Apollonie Sabatier
- Category : Art-Fine-art-artist
- Type : GP
- Profile : 2/4 - Hermit / Opportunist
- Definition : Split - Large
- Incarnation Cross : RAX Penetration 1
Biography
French courtesan, artists' muse and bohémienne in 1850s Paris. She hosted a salon in Paris on Rue Frochot, where she met nearly all of the French artists of her time.
She was sculpted by Auguste Clésinger as 'Woman bitten by a snake in 1847', today in Musée d'Orsay.
Gustave Flaubert, Théophile Gautier and some others have written articles about her and she was one of four women (Caroline, Jeanne Duval, herself and Marie Daubrun) who inspired Charles Baudelaire's famous work Les Fleurs du Mal. Edmond de Goncourt was the first to nickname her 'La Présidente'.

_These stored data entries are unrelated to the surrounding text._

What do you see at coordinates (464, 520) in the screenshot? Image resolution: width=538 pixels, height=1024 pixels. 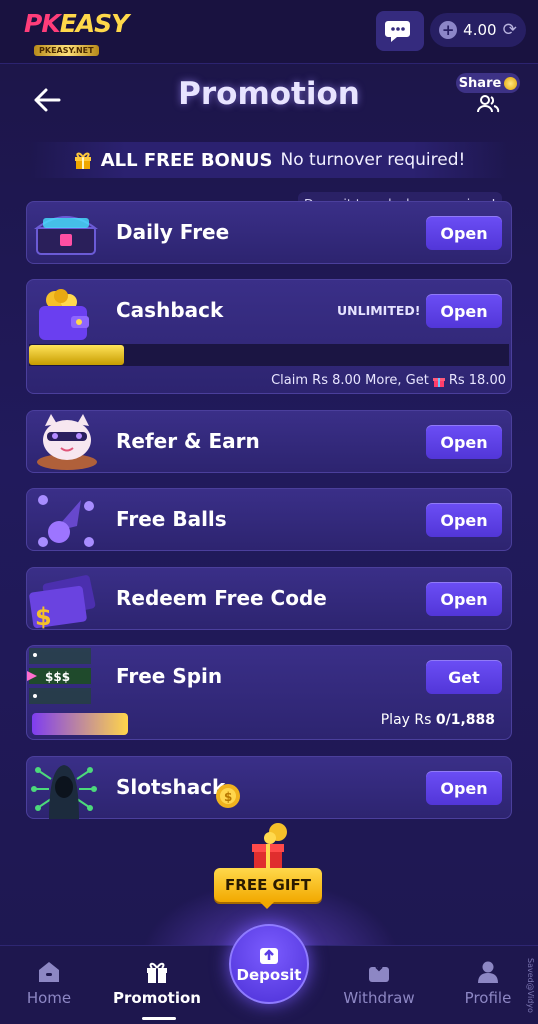 I see `free-balls-open-button: Open` at bounding box center [464, 520].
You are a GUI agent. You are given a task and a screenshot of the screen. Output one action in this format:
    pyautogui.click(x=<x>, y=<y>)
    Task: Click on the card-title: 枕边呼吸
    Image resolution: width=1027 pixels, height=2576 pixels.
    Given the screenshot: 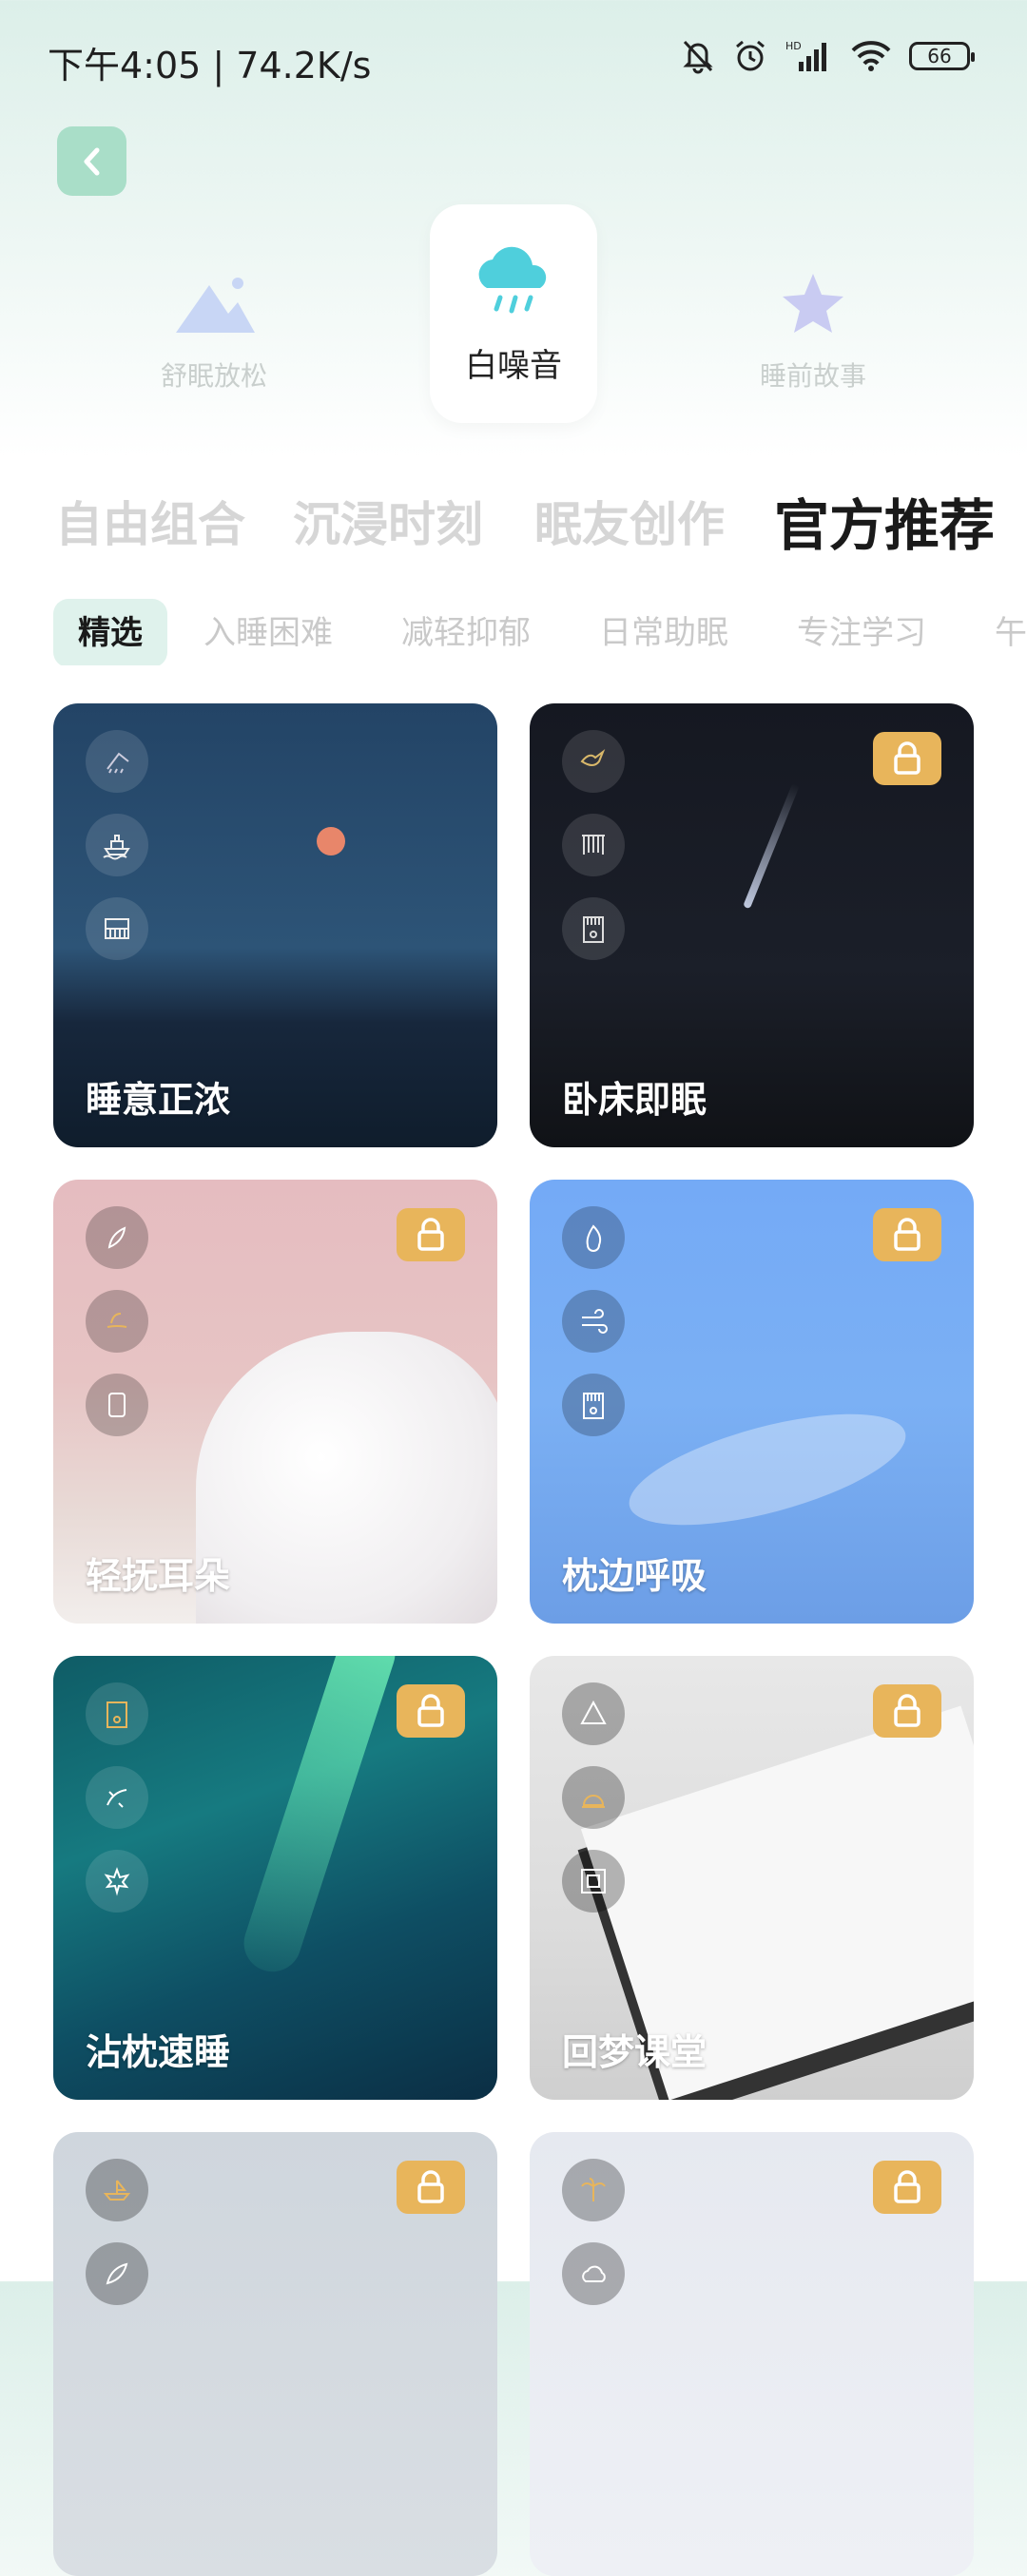 What is the action you would take?
    pyautogui.click(x=635, y=1576)
    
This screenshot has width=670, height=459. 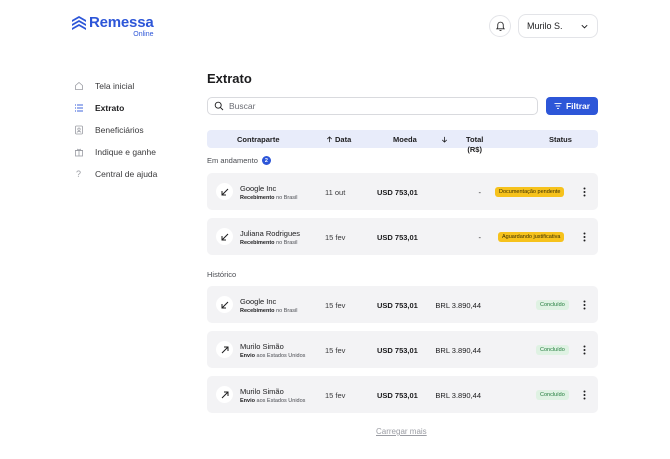 What do you see at coordinates (530, 192) in the screenshot?
I see `status-badge: Documentação pendente` at bounding box center [530, 192].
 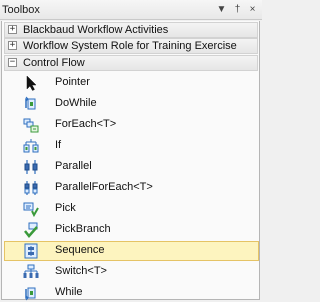 What do you see at coordinates (30, 294) in the screenshot?
I see `while-icon` at bounding box center [30, 294].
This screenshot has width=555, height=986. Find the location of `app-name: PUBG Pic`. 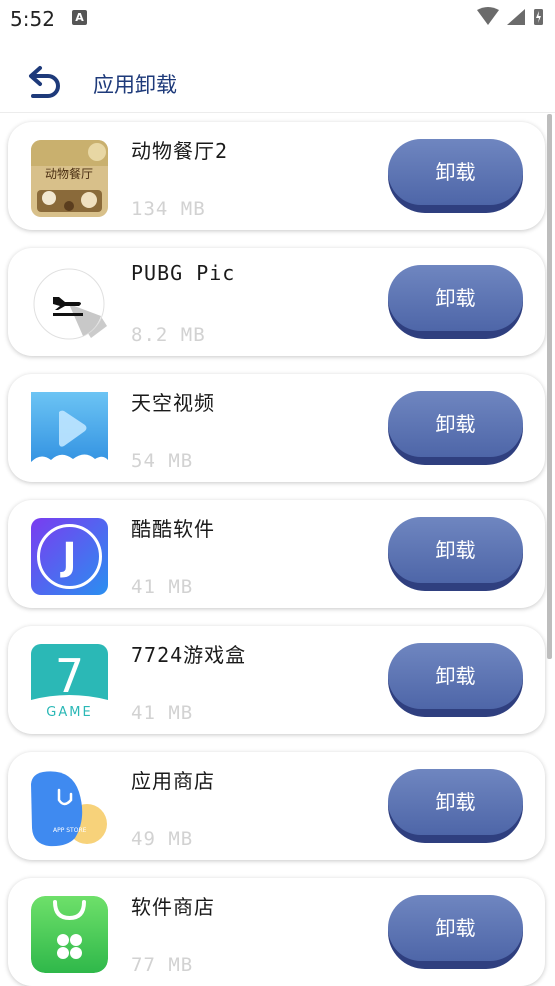

app-name: PUBG Pic is located at coordinates (184, 273).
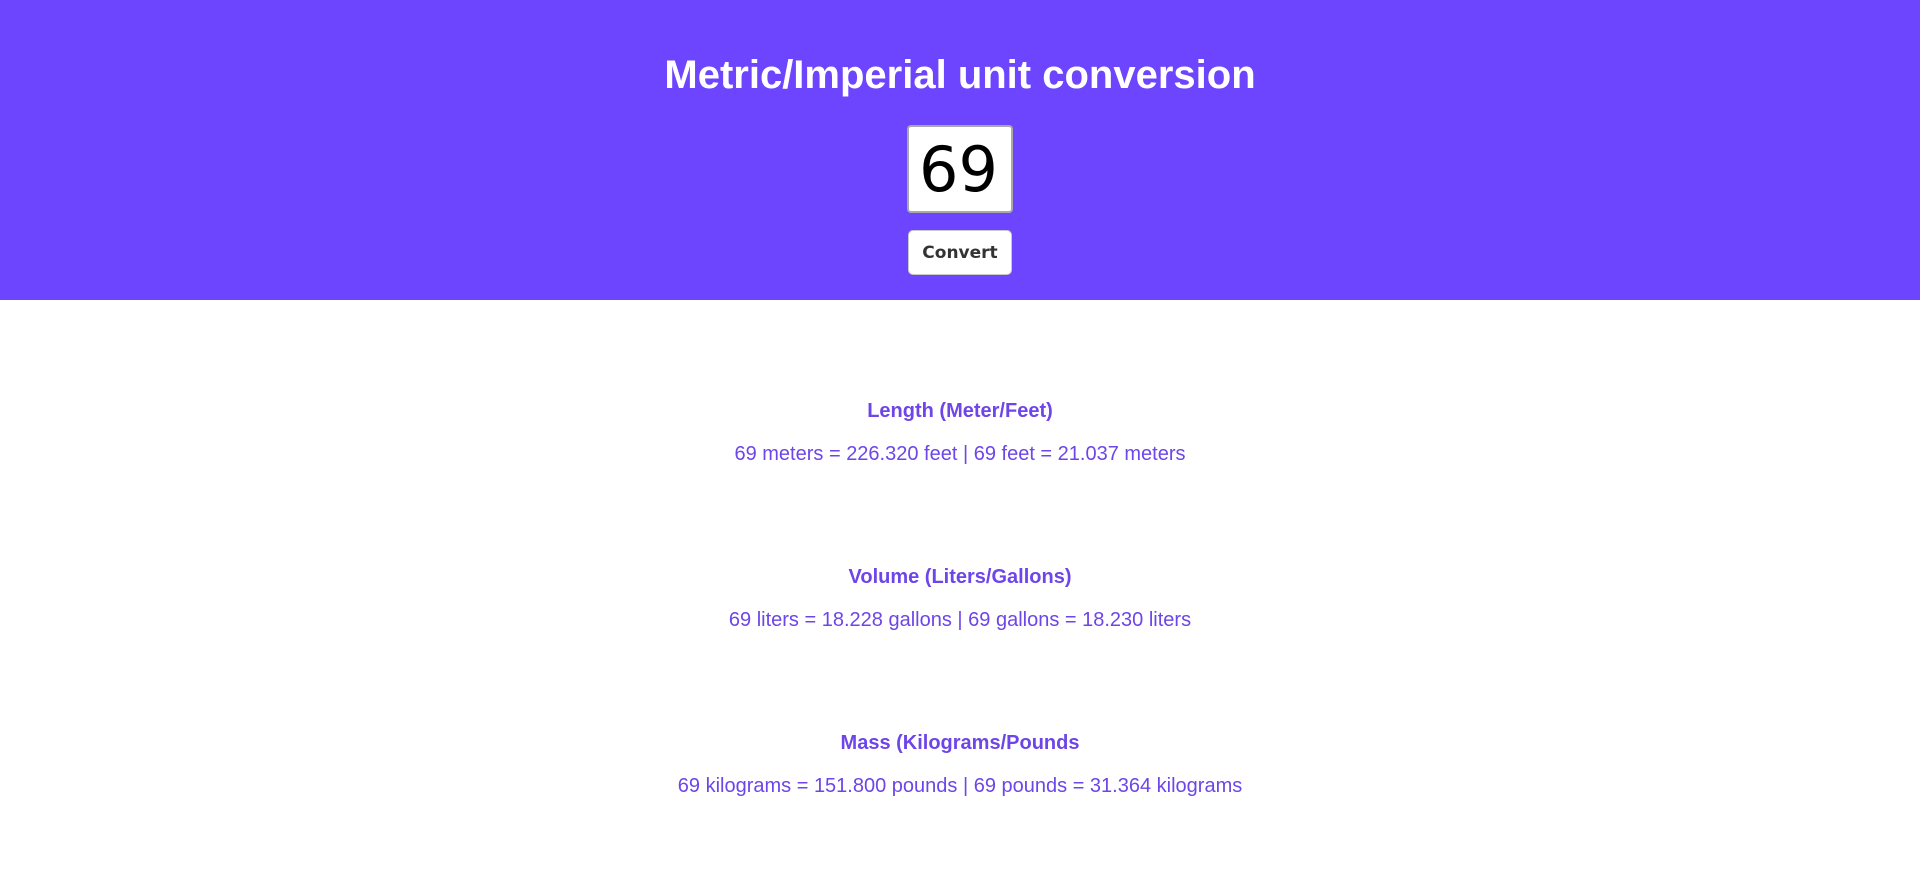 The height and width of the screenshot is (878, 1920). Describe the element at coordinates (960, 252) in the screenshot. I see `convert-button: Convert` at that location.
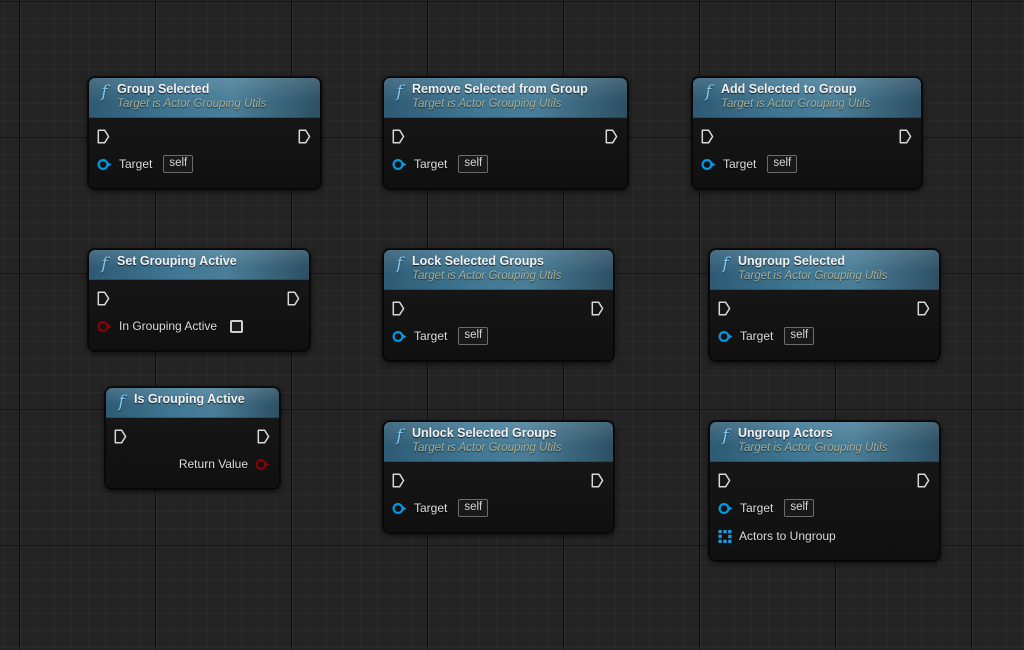  What do you see at coordinates (792, 261) in the screenshot?
I see `node-title: Ungroup Selected` at bounding box center [792, 261].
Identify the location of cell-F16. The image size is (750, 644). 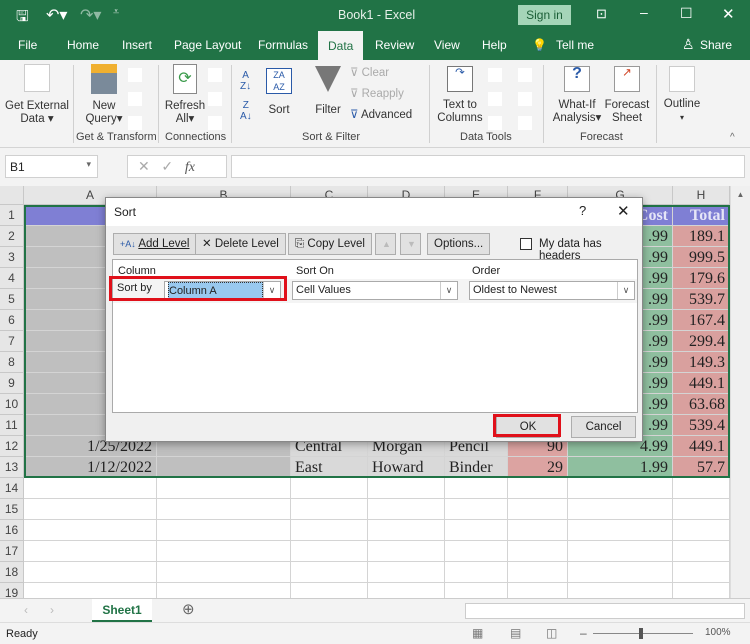
(538, 530).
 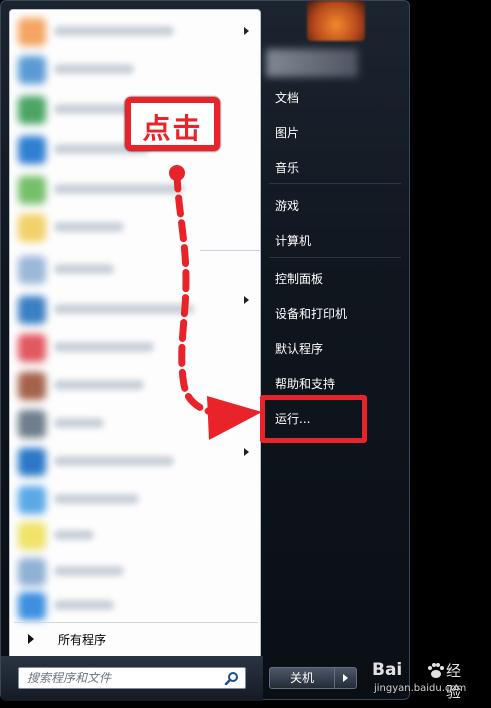 I want to click on watermark-brand: 经验, so click(x=454, y=682).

In Gustave Courbet's painting L'Atelier du peintre she is said to be shown together with her longtime lover, the Belgian tycoon Alfred Mosselman (1810-1867). After his death she was the longtime mistress to art collector and donor to the Wallace fountains, Sir Richard Wallace, 1st Baronet.
She also entered works for the Paris Salon, and was among the artists rejected from the 1863 exhibition who chose to show their works in the Salon des Refusés.